— To do —
Look below for the line containing "This screenshot has height=397, width=532."; from there, print each line exactly up to and including the line containing "Given: Open the 法治频道晓辉在路上 account name", and stop.

Collected data
Content starts

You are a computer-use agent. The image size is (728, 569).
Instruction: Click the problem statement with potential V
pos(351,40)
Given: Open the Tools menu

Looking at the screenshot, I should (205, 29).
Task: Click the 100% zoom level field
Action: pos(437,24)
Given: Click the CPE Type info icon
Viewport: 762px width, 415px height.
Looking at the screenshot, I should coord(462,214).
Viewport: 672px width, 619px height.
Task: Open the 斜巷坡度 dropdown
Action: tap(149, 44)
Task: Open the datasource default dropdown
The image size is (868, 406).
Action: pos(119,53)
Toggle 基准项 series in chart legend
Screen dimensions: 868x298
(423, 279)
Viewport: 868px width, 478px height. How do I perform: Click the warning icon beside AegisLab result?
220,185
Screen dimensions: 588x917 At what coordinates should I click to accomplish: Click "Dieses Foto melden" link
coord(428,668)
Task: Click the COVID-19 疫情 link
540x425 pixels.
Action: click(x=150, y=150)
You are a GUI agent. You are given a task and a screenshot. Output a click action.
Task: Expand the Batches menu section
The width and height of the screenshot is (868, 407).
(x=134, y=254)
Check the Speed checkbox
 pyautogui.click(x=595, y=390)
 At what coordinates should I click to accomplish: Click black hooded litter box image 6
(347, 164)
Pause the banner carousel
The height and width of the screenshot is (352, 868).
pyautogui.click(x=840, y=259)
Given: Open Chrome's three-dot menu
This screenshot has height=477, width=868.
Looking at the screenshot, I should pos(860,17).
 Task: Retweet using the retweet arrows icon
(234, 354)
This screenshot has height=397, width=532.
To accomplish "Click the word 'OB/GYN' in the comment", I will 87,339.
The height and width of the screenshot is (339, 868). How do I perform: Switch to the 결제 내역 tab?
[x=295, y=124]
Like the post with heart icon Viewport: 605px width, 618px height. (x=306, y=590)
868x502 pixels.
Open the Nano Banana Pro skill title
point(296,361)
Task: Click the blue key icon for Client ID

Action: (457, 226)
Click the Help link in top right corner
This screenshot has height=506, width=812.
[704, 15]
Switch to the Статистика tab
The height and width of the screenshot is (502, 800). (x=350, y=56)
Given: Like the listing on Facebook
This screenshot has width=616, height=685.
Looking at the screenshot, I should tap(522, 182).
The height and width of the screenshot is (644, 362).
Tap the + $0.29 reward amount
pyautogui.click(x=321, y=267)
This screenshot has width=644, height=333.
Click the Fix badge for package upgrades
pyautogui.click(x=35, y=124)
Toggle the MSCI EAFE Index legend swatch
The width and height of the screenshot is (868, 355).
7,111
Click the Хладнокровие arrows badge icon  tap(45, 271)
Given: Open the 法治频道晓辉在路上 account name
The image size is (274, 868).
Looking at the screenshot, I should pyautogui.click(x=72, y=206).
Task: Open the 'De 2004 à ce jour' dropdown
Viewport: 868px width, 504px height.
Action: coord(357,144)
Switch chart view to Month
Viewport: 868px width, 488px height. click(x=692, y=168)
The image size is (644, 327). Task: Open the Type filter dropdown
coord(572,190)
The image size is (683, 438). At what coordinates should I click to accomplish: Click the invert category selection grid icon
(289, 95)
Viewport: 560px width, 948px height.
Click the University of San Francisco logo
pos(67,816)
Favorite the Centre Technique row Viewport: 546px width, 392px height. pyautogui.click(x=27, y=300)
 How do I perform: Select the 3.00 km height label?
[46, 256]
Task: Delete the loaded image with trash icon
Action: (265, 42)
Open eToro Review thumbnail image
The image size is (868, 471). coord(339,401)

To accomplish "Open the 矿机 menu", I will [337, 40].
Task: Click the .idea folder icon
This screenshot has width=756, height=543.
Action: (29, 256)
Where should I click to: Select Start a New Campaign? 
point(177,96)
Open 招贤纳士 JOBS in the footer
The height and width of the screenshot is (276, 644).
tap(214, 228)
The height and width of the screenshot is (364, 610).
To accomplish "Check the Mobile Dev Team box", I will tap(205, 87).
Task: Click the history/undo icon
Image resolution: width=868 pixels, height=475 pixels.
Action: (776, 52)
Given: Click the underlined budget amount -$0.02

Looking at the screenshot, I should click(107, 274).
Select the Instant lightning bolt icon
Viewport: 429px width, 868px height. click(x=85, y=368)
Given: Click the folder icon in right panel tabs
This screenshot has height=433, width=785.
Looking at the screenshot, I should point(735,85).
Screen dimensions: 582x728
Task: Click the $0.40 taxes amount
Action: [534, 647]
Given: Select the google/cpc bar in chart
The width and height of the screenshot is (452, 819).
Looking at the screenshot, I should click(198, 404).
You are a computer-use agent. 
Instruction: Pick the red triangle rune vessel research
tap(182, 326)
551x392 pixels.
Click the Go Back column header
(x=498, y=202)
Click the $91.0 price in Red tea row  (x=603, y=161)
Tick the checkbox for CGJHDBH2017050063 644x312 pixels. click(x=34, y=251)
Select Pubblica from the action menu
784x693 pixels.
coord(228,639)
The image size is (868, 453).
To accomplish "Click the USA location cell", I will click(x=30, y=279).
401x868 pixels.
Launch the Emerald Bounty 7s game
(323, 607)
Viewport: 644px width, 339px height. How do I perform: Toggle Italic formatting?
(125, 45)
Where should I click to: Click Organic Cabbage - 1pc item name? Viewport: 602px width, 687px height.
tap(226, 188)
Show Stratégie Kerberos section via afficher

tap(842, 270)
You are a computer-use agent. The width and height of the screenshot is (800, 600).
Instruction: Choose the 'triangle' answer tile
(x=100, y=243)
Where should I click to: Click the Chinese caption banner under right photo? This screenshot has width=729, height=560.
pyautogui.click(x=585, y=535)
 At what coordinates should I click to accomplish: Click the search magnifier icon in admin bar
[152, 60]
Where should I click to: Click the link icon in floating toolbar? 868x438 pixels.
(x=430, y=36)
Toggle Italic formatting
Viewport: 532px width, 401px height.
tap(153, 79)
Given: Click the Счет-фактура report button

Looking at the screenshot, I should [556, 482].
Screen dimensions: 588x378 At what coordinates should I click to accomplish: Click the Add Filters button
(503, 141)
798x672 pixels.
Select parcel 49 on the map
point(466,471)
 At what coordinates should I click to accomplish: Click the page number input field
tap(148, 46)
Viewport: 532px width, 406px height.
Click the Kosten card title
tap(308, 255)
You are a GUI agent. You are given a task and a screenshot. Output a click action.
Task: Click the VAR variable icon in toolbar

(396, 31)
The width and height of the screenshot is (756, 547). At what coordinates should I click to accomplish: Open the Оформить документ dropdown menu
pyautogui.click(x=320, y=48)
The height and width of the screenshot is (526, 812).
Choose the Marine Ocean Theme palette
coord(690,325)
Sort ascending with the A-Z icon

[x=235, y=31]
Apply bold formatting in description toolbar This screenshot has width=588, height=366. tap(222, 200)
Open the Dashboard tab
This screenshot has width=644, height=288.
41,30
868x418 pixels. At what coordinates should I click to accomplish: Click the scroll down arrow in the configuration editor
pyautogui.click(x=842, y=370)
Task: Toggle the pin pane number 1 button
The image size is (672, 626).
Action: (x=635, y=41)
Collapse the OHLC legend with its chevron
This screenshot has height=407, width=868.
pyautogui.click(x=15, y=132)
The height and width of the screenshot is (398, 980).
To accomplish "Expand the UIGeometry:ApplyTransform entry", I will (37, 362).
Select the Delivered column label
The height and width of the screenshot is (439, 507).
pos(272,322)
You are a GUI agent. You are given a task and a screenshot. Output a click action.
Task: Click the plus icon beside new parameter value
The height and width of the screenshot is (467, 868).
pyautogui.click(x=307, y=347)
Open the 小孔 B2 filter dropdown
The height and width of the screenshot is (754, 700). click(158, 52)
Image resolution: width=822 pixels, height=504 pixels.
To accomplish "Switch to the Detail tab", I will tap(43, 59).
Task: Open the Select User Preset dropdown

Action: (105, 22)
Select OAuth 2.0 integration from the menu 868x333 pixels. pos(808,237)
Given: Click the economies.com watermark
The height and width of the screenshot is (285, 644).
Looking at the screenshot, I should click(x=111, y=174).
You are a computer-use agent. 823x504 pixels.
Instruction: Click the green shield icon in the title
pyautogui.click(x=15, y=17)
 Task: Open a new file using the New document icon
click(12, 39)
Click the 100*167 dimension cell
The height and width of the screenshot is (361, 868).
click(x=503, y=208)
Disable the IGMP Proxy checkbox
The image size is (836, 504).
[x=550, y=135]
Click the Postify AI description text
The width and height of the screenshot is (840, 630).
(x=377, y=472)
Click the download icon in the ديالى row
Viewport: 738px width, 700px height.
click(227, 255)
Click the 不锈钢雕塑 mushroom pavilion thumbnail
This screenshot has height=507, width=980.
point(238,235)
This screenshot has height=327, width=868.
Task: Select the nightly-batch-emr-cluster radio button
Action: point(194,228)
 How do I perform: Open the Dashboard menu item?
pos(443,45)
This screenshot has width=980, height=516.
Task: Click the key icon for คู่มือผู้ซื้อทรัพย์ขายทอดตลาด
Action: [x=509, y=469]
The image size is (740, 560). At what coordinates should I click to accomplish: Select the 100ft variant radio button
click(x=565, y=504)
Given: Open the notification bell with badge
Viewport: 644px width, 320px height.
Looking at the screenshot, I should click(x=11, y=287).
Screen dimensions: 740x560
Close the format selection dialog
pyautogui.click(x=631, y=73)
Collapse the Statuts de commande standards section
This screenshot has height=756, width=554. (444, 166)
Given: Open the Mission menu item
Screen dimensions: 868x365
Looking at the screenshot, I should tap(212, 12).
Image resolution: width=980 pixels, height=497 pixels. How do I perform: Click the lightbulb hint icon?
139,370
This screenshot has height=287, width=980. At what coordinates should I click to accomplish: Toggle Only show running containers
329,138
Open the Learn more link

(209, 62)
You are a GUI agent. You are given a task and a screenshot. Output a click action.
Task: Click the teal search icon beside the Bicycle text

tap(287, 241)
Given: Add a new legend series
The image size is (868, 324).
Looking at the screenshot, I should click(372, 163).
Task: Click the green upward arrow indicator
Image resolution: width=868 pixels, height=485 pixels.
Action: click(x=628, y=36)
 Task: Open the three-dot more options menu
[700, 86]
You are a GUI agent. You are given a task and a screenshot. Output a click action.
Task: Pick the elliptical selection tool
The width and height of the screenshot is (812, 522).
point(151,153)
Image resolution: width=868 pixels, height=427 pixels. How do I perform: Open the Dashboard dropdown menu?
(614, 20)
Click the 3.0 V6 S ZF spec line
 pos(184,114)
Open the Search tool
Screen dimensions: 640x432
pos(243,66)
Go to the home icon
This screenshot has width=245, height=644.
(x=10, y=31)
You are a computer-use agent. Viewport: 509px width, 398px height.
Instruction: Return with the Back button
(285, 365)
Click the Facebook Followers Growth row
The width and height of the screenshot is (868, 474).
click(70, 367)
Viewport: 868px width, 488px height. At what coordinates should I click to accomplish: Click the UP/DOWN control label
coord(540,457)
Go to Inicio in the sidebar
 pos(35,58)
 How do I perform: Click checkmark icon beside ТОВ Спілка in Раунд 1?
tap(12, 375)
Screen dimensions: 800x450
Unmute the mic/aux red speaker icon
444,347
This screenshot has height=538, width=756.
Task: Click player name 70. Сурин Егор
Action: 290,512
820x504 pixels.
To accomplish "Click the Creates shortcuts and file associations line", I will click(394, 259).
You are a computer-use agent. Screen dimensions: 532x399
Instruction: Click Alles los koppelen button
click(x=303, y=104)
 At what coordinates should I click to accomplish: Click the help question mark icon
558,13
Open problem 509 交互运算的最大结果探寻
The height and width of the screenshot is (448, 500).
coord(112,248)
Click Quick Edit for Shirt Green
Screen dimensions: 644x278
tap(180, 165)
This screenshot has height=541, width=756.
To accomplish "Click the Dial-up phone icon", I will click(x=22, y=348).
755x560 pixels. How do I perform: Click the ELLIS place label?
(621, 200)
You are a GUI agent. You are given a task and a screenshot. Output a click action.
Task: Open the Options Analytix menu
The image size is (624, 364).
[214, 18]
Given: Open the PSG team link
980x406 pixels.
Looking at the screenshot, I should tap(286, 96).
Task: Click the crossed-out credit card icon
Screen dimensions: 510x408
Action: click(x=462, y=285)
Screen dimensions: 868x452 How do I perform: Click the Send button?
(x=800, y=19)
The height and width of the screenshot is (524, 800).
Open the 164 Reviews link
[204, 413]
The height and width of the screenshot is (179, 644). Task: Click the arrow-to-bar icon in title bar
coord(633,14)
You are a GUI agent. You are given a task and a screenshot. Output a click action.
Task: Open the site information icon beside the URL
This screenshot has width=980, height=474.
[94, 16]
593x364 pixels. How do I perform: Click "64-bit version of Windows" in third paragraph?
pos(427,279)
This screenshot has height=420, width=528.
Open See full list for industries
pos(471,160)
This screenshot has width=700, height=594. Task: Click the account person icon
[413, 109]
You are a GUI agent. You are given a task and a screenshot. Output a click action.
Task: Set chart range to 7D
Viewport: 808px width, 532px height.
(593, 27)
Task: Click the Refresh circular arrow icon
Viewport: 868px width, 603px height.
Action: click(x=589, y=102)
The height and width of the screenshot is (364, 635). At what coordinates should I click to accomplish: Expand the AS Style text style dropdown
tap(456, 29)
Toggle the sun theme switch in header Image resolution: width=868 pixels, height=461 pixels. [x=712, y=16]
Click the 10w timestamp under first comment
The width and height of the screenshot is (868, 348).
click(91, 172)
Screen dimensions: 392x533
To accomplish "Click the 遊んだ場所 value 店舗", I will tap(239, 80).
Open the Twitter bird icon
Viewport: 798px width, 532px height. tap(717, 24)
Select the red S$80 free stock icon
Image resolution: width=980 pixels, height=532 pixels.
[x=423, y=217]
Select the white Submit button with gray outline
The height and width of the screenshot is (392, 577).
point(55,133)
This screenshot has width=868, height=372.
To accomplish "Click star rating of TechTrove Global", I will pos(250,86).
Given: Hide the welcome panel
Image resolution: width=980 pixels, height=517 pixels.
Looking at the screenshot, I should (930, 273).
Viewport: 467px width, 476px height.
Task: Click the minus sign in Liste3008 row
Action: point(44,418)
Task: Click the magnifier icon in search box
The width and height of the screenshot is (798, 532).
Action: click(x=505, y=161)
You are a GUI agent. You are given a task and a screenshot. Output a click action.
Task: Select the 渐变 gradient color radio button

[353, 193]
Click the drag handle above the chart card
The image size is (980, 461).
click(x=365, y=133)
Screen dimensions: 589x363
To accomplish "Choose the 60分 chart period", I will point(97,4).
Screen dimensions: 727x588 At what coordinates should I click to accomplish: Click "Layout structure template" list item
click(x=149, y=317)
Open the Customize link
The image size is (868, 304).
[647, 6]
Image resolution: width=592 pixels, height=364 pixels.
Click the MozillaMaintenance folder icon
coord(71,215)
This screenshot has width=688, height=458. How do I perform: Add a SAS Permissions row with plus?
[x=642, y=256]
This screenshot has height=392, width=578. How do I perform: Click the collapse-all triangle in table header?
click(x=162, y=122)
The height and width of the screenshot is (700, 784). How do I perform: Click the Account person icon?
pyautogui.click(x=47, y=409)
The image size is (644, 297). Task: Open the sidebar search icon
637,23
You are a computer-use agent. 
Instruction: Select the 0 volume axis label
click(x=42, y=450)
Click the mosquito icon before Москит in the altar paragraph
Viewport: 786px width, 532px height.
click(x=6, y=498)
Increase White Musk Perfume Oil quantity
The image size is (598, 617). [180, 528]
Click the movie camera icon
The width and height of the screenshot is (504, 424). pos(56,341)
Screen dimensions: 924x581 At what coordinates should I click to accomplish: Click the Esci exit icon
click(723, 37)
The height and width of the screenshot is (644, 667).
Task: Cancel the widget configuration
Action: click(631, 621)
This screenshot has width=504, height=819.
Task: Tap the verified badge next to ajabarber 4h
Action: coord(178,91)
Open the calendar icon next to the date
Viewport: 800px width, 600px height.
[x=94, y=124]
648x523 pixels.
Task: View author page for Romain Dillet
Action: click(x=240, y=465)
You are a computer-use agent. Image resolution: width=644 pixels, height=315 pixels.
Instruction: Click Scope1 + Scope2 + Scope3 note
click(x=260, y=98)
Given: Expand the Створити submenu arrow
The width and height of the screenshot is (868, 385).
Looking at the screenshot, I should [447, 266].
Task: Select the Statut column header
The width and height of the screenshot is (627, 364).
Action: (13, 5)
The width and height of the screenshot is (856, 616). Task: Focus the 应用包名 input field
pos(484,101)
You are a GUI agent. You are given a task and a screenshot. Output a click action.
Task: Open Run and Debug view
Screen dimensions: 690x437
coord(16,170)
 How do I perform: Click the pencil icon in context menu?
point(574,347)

Content ends

— Answer below —
This screenshot has height=397, width=532.
To accomplish "Click the word 'OB/GYN' in the comment", I will 87,339.
The height and width of the screenshot is (339, 868). How do I perform: Switch to the 결제 내역 tab?
[x=295, y=124]
Like the post with heart icon Viewport: 605px width, 618px height. (x=306, y=590)
868x502 pixels.
Open the Nano Banana Pro skill title
point(296,361)
Task: Click the blue key icon for Client ID

Action: (457, 226)
Click the Help link in top right corner
This screenshot has height=506, width=812.
[704, 15]
Switch to the Статистика tab
The height and width of the screenshot is (502, 800). (x=350, y=56)
Given: Like the listing on Facebook
This screenshot has width=616, height=685.
Looking at the screenshot, I should tap(522, 182).
The height and width of the screenshot is (644, 362).
Tap the + $0.29 reward amount
pyautogui.click(x=321, y=267)
This screenshot has width=644, height=333.
Click the Fix badge for package upgrades
pyautogui.click(x=35, y=124)
Toggle the MSCI EAFE Index legend swatch
The width and height of the screenshot is (868, 355).
7,111
Click the Хладнокровие arrows badge icon  tap(45, 271)
Given: Open the 法治频道晓辉在路上 account name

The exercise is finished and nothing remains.